[BEGIN DATA SUPPLIED]
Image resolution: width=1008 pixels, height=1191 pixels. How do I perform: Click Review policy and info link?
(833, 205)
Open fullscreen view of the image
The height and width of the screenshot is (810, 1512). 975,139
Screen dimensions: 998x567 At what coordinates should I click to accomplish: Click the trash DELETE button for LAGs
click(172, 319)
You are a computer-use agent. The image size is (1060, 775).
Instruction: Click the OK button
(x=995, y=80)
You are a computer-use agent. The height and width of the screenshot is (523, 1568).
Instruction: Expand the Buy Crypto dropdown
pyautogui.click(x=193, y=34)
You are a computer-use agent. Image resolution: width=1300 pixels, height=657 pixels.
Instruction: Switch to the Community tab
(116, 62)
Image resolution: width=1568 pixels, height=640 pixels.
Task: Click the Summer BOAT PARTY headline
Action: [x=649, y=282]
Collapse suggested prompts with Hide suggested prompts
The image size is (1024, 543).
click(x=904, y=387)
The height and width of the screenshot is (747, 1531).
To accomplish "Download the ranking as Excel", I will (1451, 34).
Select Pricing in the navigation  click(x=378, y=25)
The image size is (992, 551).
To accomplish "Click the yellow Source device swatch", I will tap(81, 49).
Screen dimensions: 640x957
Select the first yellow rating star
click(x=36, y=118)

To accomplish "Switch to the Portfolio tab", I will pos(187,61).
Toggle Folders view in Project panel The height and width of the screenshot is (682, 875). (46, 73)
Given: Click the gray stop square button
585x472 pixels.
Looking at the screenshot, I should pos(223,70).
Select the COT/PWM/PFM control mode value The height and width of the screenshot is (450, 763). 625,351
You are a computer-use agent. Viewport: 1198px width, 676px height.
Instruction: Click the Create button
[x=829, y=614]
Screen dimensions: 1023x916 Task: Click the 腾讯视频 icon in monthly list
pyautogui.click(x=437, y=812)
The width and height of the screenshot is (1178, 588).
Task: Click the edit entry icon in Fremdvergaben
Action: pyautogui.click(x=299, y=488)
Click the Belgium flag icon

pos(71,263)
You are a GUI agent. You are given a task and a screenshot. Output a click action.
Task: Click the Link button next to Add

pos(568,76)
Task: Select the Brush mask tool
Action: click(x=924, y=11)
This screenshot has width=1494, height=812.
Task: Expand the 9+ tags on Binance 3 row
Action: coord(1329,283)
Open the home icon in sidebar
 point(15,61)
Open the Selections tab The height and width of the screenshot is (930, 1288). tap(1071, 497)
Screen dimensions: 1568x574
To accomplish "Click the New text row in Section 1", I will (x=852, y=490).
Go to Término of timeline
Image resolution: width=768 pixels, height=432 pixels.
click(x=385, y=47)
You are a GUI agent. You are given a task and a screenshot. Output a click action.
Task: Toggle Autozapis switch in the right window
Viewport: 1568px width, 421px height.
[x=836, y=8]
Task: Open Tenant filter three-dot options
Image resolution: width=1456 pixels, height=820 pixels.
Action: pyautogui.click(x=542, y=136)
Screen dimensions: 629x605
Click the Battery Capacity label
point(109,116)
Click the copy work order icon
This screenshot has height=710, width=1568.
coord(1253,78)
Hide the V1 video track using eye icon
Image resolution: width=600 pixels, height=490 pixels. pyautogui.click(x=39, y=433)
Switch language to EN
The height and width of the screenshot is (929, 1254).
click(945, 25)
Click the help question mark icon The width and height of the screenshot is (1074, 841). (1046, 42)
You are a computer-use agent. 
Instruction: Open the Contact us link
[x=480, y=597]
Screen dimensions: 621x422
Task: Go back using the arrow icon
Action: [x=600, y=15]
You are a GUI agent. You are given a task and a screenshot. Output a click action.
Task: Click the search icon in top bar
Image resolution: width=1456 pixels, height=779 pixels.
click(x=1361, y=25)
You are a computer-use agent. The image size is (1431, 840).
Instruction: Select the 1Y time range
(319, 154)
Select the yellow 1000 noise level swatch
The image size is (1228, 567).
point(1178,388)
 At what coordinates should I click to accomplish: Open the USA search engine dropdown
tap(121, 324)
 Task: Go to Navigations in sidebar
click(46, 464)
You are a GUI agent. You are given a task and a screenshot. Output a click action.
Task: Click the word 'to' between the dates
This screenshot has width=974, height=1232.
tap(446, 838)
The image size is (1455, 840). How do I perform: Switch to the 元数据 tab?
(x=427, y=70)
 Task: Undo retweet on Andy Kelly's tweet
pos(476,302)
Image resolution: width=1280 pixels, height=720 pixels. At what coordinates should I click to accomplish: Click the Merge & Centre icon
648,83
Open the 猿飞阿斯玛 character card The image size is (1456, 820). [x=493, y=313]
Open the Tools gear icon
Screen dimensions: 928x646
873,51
[END DATA SUPPLIED]
§ **YOUR TASK**
Reproduce the part of the entries that opens with the line containing "You are a computer-use agent. The image size is (1431, 840)." and closes with the line containing "(x=427, y=70)", substituting "region" for "search engine" and changing nothing else.

§ **EXERCISE OUTPUT**
You are a computer-use agent. The image size is (1431, 840).
Instruction: Select the 1Y time range
(319, 154)
Select the yellow 1000 noise level swatch
The image size is (1228, 567).
point(1178,388)
 At what coordinates should I click to accomplish: Open the USA region dropdown
tap(121, 324)
 Task: Go to Navigations in sidebar
click(46, 464)
You are a GUI agent. You are given a task and a screenshot. Output a click action.
Task: Click the word 'to' between the dates
This screenshot has width=974, height=1232.
tap(446, 838)
The image size is (1455, 840). How do I perform: Switch to the 元数据 tab?
(x=427, y=70)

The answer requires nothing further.